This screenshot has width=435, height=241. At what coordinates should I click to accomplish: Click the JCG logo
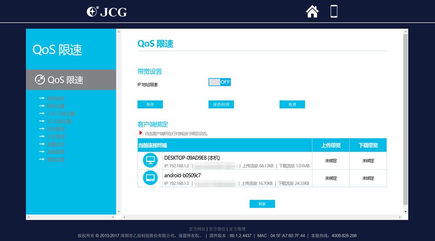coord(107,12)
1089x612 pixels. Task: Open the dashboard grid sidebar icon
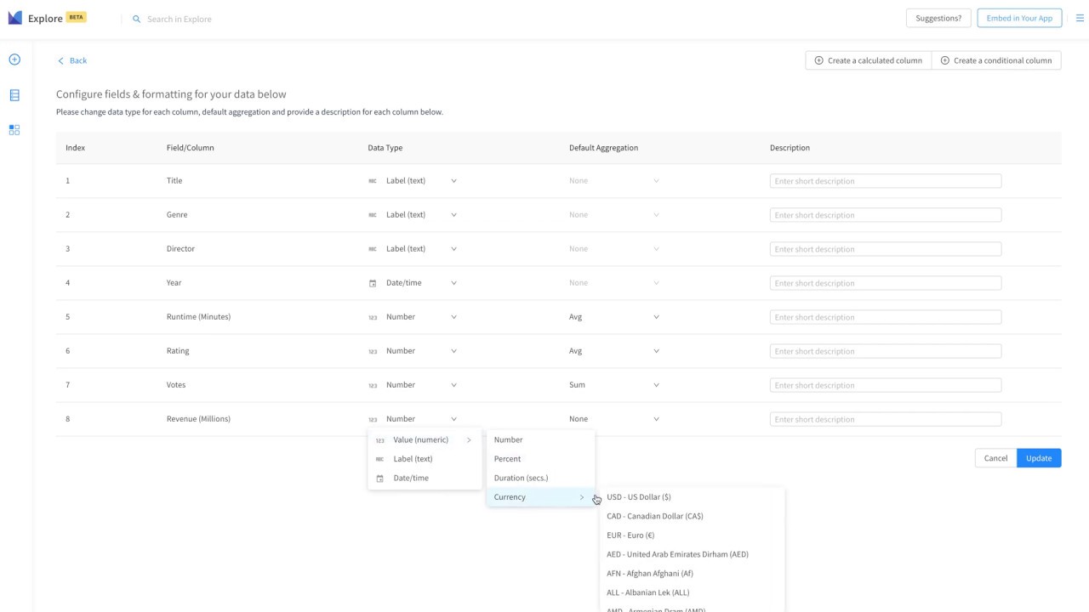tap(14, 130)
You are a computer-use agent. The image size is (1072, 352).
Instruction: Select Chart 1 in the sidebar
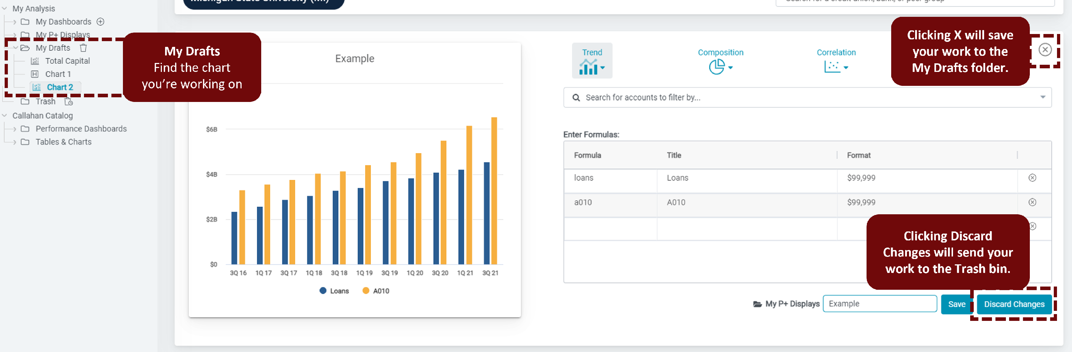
-=-=-
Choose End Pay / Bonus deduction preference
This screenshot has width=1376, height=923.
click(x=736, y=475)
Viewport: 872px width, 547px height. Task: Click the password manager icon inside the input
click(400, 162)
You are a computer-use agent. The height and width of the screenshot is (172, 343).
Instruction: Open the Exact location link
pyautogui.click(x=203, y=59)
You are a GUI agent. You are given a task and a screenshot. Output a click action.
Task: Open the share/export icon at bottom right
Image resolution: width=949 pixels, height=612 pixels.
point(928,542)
-=-=-
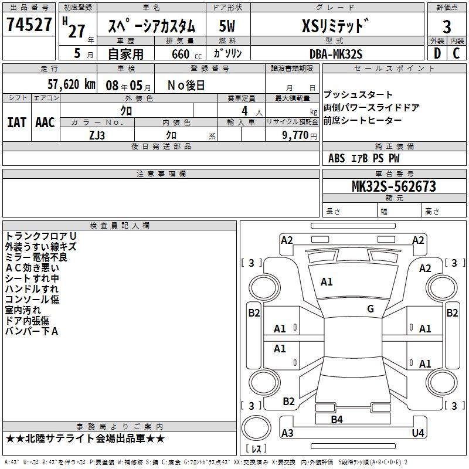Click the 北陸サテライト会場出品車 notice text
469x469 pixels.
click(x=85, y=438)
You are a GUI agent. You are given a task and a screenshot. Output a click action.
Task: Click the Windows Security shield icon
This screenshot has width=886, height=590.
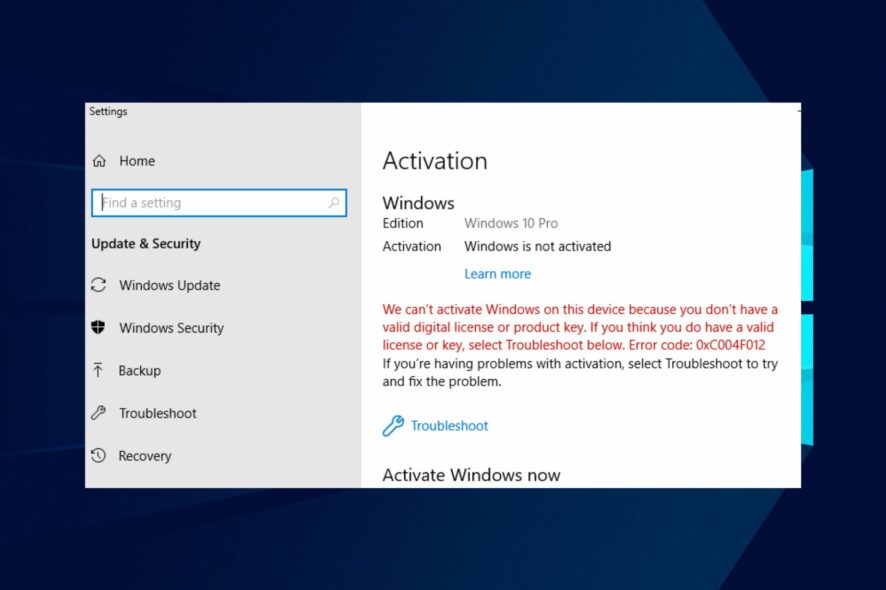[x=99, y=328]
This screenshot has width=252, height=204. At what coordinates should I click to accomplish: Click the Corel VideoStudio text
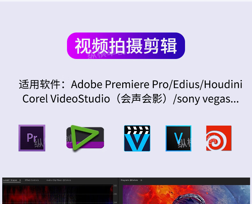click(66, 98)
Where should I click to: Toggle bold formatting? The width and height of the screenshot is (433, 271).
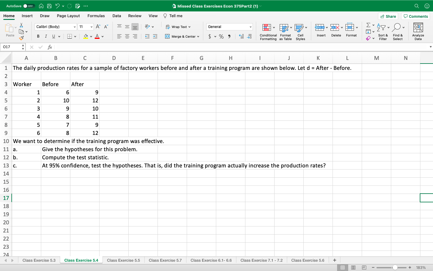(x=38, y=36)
-=-=-
» Required work: Copy the items verbatim, starting at the line that contains "This screenshot has width=435, height=241." and ending at the line that contains "Instruction: Select Chart 1 in the sidebar". Leave the pictures out.

» Solution for this exercise:
This screenshot has width=435, height=241. At what coordinates should I click to accomplish: Click the JCG logo
coord(107,12)
1089x612 pixels. Task: Open the dashboard grid sidebar icon
tap(14, 130)
You are a computer-use agent. The image size is (1072, 352).
Instruction: Select Chart 1 in the sidebar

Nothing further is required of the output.